En ligne, et notamment sur les réseaux sociaux, la censure tentait également d'étouffer une reprise du mouvement. Ainsi, toute information concernant ces manifestations semblait avoir été effacée. Sur la plateforme Weibo, sorte de Twitter chinois, les recherches « Rivière Liangma » et « rue Urumqi », deux des lieux de protestations la veille, ne donnaient aucun résultat lié à la mobilisation. Les vidéos montrant des étudiants chanter et manifester dans d'autres villes avaient aussi disparu du réseau WeChat. Elles étaient remplacées par des messages stipulant que la publication avait été signalée « en raison d'un contenu sensible ou contraire aux règles ». Sur Weibo, la recherche du mot-clé #A4 - en référence aux feuilles blanches brandies lors des rassemblements - paraissait avoir été modifiée pour ne donner que quelques résultats des jours précédents.

Cela suffira-t-il à calmer la colère des manifestants ? Rien n'est moins sûr. Elle a, du moins, été « sous-estimée » par « le parti », explique à l'AFP Alfred Wu Muluan, expert en politique chinoise à l'Université nationale de Singapour. « Les gens ont maintenant atteint un point d'ébullition, car il n'y a pas de direction claire sur la voie à suivre pour mettre fin à la politique du zéro Covid », alerte-t-il. Le Quotidien du peuple a publié lundi un texte mettant en garde contre la « paralysie » et la « lassitude » face à la politique zéro Covid, sans toutefois appeler à y mettre fin.

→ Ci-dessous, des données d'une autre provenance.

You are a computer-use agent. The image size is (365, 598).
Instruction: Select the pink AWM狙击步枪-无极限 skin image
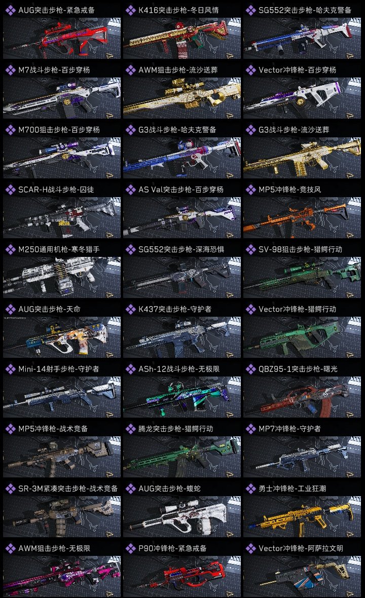[62, 577]
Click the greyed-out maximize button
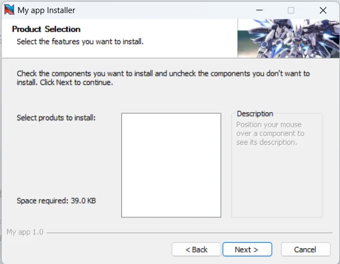 coord(291,10)
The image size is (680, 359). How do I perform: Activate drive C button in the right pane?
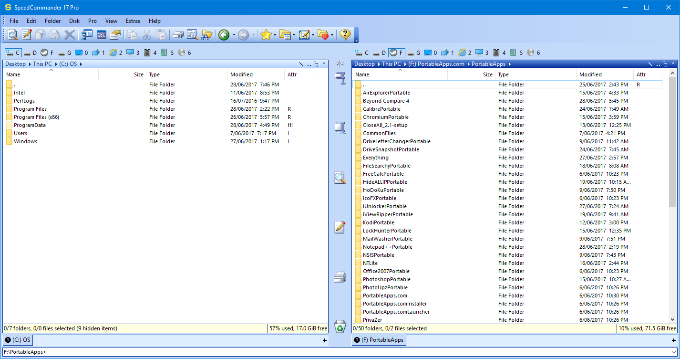point(361,53)
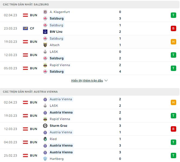The width and height of the screenshot is (180, 162).
Task: Click red B result badge for BW Linz match
Action: pyautogui.click(x=173, y=28)
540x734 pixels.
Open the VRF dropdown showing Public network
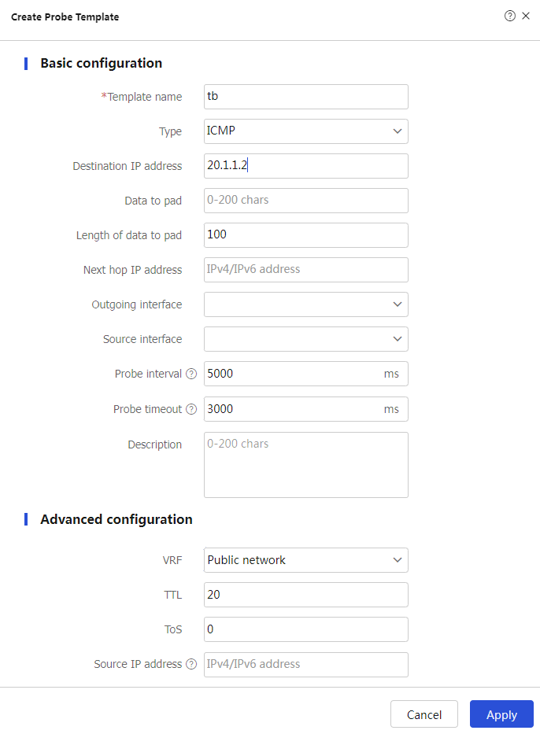(x=306, y=560)
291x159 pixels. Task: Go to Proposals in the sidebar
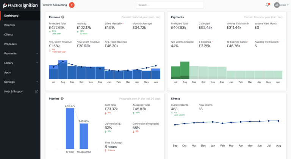tap(10, 44)
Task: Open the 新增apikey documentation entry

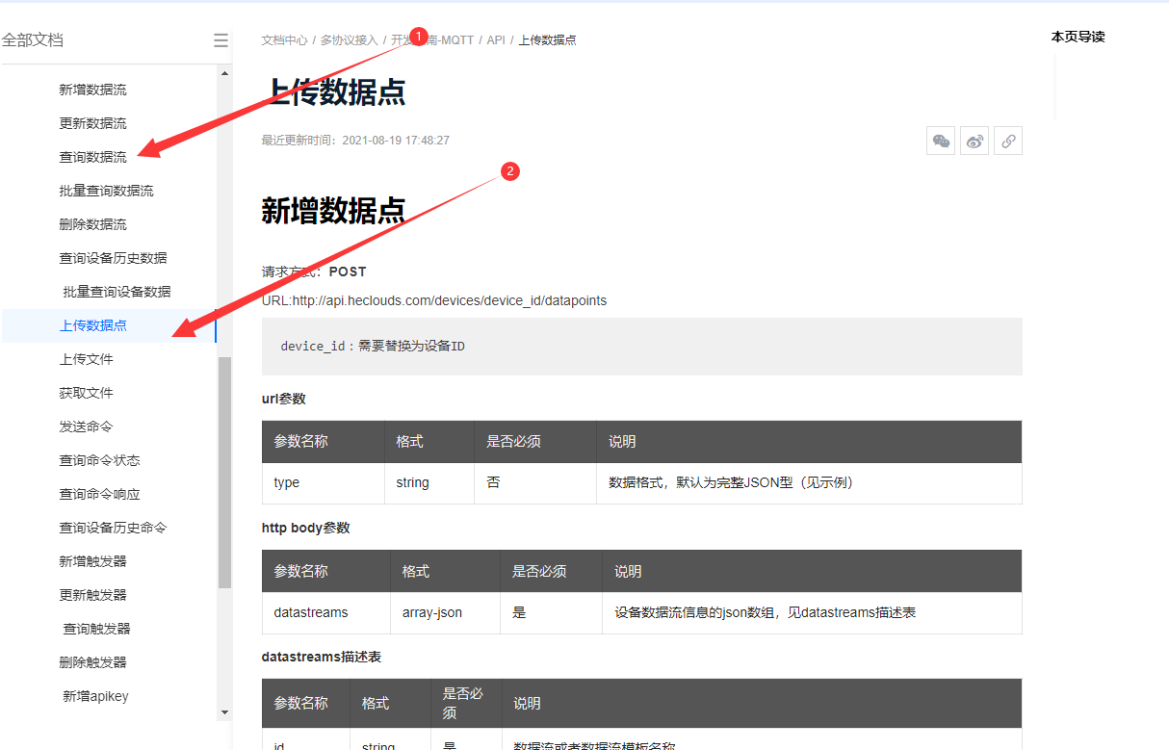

Du côté des marchés, les manifestations ont inquiété les investisseurs, et les Bourses asiatiques étaient en nette baisse à l'ouverture lundi. La Bourse de Hong Kong a, ainsi, plongé de plus de 3%. L'indice Hang Seng a plongé de 3,26% à 17.000,23 points à l'ouverture. L'indice composite de Shanghai, la plus vaste mégalopole chinoise où des heurts ont éclaté, a perdu 1,5% à 3.055,29 points, tandis que celui de la Bourse de Shenzhen, la deuxième de Chine, a perdu 1,54% à 1.953,71 points.

La France inquiète des répercussions de la politique zéro-Covid

La politique Zero-Covid de la Chine agace la France qui s'inquiète des conséquences économiques sur son industrie. Les exportations chinoises ont, en effet, connu en octobre dernier leur premier repli depuis 2020, sous l'effet des nombreuses restrictions sanitaires toujours en vigueur, provoquant des pénuries dans certains secteurs comme celui des semi-conducteurs pour l'automobile.

Pour freiner l'apparition de cas de Covid-19, la Chine multiplie les mises en quarantaine dans des centres les personnes testées positives et exige des tests PCR quasi-quotidiens pour l'accès aux lieux publics. Des règles strictes pour éviter toute contamination et décès alors que les chiffres continuent d'augmenter.

Le pays a d'ailleurs enregistré un nouveau record d'infections, ce week-end. Lundi, les autorités ont fait état d'un nombre de nouvelles infections journalières de 40.052, après 39.506 la veille, soit un niveau record pour le cinquième jour d'affilée. Les villes de Guangzhou et Chongqing, avec des milliers de cas, sont particulièrement affectées.